* PROBLEMS TO WORK ON:
(a) In the article about the Kennetts' backyard railroad, what did Yarka do for a living before she retired?
(b) Sum up the article on the Kennetts' backyard Orient Express in two sentences.
(c) Resume the article about the Kennetts' backyard train from the point where it stops.

* TEXT:
++++++++

MH’s Kennetts created train system that runs from Paris to Istanbul

Alex and Yarka Kennett in front of their MorganHill backyard railroad garden. Photo by Calvin Nuttall


By Calvin Nuttall

While some Morgan Hill homeowners might fill their backyards with flower beds, vegetable gardens, or a pool, Alex and Yarka Kennett’s outdoor decor would not be complete without their working scale model of the iconic luxury railway the Orient Express.

Wending its way through sculpted grassy hills and hand-painted snowy mountains, past miniature train stations and dollhouse-scale villages, the battery-powered replica train meanders through a tiny Europe in the couple’s backyard.

Photo by Calvin Nuttall

“I’ve just always loved trains,” Yarka said as she watched her radio-controlled engine valiantly haul its complement of passenger cars up the slopes of the Austrian Alps. “And I’ve always loved the Orient Express, its history and all of the stories about it. So we thought it would be fun to recreate it.”

Built in the late 19th century, the real Orient Express was a passenger railway that traveled the length of continental Europe. While it was at first an unremarkable railway service, the Express has been portrayed in countless pieces of film and literature over the years, earning it a luxurious mystique.

As first- and second-generation European immigrants respectively, Yarka and Alex view their homage to the iconic railway as a way to celebrate their heritage. A retired architect, Yarka is the artistic force behind the project. A real estate broker and board member for the Santa Clara Valley Open Space Authority, Alex fashions the terrain and lays the tracks that guide the little locomotive around the backyard diorama.

++++++++

* GIVEN ENTRIES:

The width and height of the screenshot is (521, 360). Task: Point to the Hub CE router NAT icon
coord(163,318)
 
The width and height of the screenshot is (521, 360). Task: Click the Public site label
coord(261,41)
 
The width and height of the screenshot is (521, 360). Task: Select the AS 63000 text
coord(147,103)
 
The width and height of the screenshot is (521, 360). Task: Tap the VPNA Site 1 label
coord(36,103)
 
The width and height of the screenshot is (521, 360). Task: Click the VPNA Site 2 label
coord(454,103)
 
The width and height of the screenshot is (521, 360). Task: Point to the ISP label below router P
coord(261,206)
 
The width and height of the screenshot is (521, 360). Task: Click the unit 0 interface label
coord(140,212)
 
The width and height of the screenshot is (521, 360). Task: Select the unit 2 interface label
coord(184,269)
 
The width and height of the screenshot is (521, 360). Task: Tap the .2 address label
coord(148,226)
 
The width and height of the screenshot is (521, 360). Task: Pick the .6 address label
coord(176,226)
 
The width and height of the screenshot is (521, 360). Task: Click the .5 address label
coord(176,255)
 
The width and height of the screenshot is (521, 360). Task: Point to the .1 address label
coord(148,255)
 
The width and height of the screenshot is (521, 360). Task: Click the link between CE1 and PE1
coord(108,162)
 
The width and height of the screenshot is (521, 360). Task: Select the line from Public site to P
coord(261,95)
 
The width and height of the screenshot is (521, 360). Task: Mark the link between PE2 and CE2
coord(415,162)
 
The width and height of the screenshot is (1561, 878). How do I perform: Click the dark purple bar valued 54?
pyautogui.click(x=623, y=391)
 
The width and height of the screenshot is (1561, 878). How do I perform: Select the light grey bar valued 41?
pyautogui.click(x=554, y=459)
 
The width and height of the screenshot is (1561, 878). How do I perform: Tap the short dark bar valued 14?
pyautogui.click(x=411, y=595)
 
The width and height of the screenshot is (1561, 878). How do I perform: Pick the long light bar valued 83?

++++++++

* RESPONSE LIST:
(a) She was an architect.

(b) Alex and Yarka Kennett of Morgan Hill have a working, battery-powered scale model of the Orient Express running through a tiny Europe of grassy hills, snowy mountains, stations and villages in their backyard. Yarka, a retired architect who has always loved trains and the Orient Express, is the artistic force behind the project, while Alex shapes the terrain and lays the tracks, and the couple see it as a way to celebrate their European heritage.

(c)
“I have the ideas, and he makes them come into reality,” Yarka said. “We learned a lot of new techniques. We learned to work with cement and concrete and stone. Everything you see is a live plant. I just hope they don’t get too big!”

The Kennetts are members of the Bay Area Garden Railway Society, a group dedicated to outdoor miniature train projects like theirs. One of the largest such groups in North America, the BAGRS (or ‘Baggers,’ as the Kennetts call them) recently hosted an international convention July 1-9 which attracted participants from as far as Japan and Australia to admire society members’ displays.

“The whole Santa Clara Convention Center was taken over with rail layouts,” Yarka said. “People came from all over the world. Some even had live steam engines with real coal and water powering the train.”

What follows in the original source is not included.